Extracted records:
+ + + + + + +

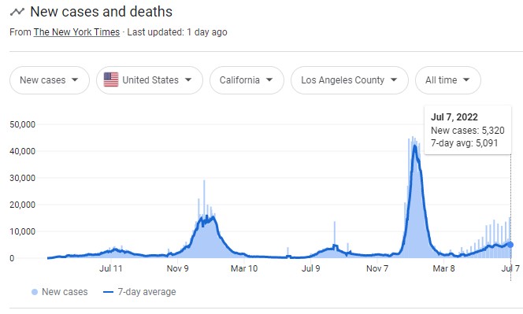Toggle the 7-day average legend label
Viewport: 523px width, 314px height.
click(x=147, y=292)
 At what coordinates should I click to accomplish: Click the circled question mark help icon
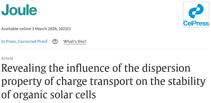pos(55,42)
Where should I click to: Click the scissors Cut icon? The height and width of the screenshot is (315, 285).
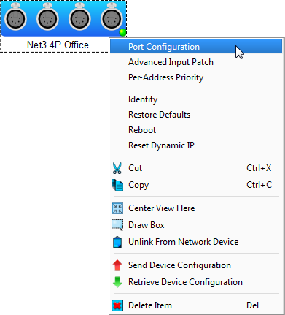pyautogui.click(x=117, y=168)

+ + + + + + +

THE TASK:
Leaving the pictures aside, transcribe exactly the lines from the one containing "At what coordinates" to the final line of the entries above, both ends included.

ANSWER AREA:
 At what coordinates should I click to accomplish: Click the circled question mark help icon
pos(55,42)
Where should I click to: Click the scissors Cut icon? The height and width of the screenshot is (315, 285).
pyautogui.click(x=117, y=168)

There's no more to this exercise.